#### [THE PROBLEM]
In full and without alteration, write out the lines below.

(Stored records)
———

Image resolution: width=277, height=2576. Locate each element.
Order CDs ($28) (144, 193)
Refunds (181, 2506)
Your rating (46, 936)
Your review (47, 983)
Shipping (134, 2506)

———

#### [SOLUTION]
Image resolution: width=277, height=2576. Locate each element.
Order CDs ($28) (144, 193)
Refunds (181, 2506)
Your rating (46, 936)
Your review (47, 983)
Shipping (134, 2506)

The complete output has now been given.